There are many reasons to own physical gold.
They arise from the financial and monetary uncertainty impacting investors around the globe. Some of the more obvious reasons are:
- Weakening economic activity and rising inflationary pressures bring back unpleasant memories of the stagflation experienced in the 1970s
- Geopolitical tensions remain a major area of focus
- The ongoing sovereign debt crisis and the knock-on effect it is having on the solvency of some of the world’s largest banks because they own too much government paper
By owning physical gold you are protected from the above because physical metal does not have counterparty risk. But do you also want to own the shares of gold mining companies? There are two things that need to be considered to answer this question.
The first is will the mining shares do well if gold appreciates? The answer is maybe. Normally the shares of gold mining companies appreciate at least as much as the price of gold, and sometimes do even better. But it does not always work out that way.

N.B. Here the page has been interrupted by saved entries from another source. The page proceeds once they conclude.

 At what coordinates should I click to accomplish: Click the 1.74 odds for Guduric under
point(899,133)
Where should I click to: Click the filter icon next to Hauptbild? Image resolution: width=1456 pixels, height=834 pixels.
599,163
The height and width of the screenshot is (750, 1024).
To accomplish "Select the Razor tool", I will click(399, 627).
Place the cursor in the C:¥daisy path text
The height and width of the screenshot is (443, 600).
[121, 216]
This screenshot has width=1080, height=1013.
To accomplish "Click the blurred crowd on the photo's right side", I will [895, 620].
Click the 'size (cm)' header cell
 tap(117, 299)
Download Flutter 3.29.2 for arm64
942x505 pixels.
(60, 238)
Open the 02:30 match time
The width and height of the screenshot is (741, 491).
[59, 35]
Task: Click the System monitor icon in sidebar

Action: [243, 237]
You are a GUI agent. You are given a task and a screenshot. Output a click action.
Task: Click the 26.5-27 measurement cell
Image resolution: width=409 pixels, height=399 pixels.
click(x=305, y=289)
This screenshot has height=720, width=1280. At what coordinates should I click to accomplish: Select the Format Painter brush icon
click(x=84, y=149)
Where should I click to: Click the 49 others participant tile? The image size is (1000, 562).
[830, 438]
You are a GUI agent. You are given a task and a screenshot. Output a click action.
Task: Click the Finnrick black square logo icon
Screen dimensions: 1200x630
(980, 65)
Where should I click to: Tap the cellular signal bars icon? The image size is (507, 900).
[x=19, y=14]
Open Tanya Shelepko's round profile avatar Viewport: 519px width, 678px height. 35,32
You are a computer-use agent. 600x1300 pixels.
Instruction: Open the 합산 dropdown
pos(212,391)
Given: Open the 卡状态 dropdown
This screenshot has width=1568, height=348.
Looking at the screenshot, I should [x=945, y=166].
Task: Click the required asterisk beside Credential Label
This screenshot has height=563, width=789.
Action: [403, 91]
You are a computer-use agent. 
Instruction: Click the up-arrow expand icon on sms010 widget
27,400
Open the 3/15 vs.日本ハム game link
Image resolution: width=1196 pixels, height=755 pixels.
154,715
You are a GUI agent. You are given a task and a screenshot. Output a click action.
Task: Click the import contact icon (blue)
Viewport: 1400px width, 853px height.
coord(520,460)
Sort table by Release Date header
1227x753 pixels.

For example, from 2001-to-2011 gold has appreciated 14.5% per annum over these 11 years in terms of euros, and 17.7% per annum when gold’s price appreciation is measured in terms of US dollars. Over this same period, the Philadelphia Stock Exchange Gold and Silver Index, which in North America is a widely followed measure of gold mining companies, appreciated 3.2% per annum. Even when taking dividends into account, the mining shares over this period of time did not appreciate as much as the gold price.
Over the last 11 years, the shares of gold mining companies have on the whole done all right, and have in fact fared better than the general stock market. Clearly though, the shares have underperformed gold. The reason is that the shares of gold mining companies respond to circumstances differently than the price of gold, which leads to the second and more important point that needs to be considered.
The shares of gold mining companies are not a safe haven like physical gold. Gold does not have a balance sheet, management team, price/earnings ratio or any of the other things that characterise the shares of mining companies. This observation makes it clear that gold and mining shares are fundamentally different, meaning that the mining shares may not be suitable for everyone. Their risks need to be carefully studied, as is the case with any investment.